How Do You Test a Fuel Pump Relay? A Step-by-Step Guide for DIY Mechanics
Testing a fuel pump relay is a straightforward diagnostic task you can often perform yourself with basic tools. A faulty relay is a common culprit behind a car that cranks but won't start, as it controls power to the fuel pump. Identifying and testing it can save you time and money compared to immediately replacing the fuel pump itself. Here’s exactly how to do it safely and effectively.
Understanding the Fuel Pump Relay's Role
The fuel pump relay acts as a switch for the fuel pump circuit. Your car's engine control unit (ECU) sends a small signal to the relay. This signal activates an electromagnet inside the relay, which then closes a set of larger internal contacts.
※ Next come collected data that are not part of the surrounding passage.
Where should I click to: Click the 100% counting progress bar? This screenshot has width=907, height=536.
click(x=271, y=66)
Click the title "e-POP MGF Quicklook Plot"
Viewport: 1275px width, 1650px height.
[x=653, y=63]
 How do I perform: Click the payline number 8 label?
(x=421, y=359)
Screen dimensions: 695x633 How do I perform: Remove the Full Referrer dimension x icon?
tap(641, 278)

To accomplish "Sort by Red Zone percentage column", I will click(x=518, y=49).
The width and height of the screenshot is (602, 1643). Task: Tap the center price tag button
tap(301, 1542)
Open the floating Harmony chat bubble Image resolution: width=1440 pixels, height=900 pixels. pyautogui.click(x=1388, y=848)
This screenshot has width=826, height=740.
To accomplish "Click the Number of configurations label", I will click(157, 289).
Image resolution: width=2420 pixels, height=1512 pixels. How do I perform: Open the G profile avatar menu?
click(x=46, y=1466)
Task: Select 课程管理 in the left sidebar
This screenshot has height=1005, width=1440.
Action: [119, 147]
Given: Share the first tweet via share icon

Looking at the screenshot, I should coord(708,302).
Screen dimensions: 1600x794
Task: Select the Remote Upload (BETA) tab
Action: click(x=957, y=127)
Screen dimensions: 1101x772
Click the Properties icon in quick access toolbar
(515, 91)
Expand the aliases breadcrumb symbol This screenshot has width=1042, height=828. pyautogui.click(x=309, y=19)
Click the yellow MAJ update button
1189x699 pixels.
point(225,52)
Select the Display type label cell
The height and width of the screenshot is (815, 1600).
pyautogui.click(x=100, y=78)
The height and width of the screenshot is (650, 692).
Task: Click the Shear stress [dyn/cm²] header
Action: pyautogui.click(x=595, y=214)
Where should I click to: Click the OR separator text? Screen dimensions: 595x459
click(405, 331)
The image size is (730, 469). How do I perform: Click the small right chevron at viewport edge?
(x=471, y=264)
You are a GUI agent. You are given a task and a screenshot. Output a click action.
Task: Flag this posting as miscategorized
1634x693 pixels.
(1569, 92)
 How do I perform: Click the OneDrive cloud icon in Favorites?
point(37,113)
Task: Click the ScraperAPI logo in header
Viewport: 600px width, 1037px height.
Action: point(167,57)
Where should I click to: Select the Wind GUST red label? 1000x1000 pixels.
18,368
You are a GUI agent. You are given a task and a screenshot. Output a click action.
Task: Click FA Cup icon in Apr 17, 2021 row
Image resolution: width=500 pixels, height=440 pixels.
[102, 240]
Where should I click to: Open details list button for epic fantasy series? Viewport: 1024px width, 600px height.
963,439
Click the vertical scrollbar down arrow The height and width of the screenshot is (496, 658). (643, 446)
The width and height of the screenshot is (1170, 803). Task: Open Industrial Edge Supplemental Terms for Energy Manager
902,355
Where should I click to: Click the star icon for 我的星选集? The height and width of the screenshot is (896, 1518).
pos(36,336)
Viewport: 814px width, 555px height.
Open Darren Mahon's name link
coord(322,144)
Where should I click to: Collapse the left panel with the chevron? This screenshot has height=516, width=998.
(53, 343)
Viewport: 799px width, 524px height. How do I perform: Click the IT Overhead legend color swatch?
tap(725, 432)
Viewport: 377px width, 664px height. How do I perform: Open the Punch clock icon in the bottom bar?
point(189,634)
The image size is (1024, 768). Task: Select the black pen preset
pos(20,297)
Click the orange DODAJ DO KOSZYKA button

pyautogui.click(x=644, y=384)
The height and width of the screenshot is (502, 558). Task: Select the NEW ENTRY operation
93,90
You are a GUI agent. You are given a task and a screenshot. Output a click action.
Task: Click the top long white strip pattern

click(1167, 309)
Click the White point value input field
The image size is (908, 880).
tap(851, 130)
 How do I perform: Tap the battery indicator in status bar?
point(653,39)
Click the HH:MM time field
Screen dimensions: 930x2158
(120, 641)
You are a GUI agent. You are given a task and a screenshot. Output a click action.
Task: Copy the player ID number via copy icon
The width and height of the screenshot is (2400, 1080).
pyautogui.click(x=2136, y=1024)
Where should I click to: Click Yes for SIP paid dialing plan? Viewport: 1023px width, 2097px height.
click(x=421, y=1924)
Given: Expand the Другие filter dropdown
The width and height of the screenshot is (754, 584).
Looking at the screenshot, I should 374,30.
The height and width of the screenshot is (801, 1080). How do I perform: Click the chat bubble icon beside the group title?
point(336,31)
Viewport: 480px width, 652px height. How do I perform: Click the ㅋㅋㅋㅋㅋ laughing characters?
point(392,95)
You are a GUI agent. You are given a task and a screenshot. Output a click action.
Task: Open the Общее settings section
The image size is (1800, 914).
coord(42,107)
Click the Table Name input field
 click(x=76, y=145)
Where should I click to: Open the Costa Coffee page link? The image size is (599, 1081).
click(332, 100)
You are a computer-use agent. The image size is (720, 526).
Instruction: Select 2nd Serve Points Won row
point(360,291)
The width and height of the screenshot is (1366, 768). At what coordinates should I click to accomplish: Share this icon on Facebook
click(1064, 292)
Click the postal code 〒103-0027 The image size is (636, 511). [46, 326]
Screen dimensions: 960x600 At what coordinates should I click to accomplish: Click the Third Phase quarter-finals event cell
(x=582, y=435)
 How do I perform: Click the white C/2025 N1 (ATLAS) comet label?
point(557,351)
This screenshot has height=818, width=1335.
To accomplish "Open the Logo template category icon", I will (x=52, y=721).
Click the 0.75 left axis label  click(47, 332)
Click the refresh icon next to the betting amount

These closed contacts allow high-current battery power to flow directly to the fuel pump, enabling it to pressurize the fuel system. The relay protects the ECU from handling the high current the pump requires and allows remote control of the pump (like priming for a few seconds when you turn the key to "ON" before starting). When the relay fails, power cannot reach the fuel pump, preventing the engine from starting due to lack of fuel pressure.
Essential Safety Precautions Before Starting
Always prioritize safety:
- Work in a Well-Ventilated Area: Avoid potential fumes.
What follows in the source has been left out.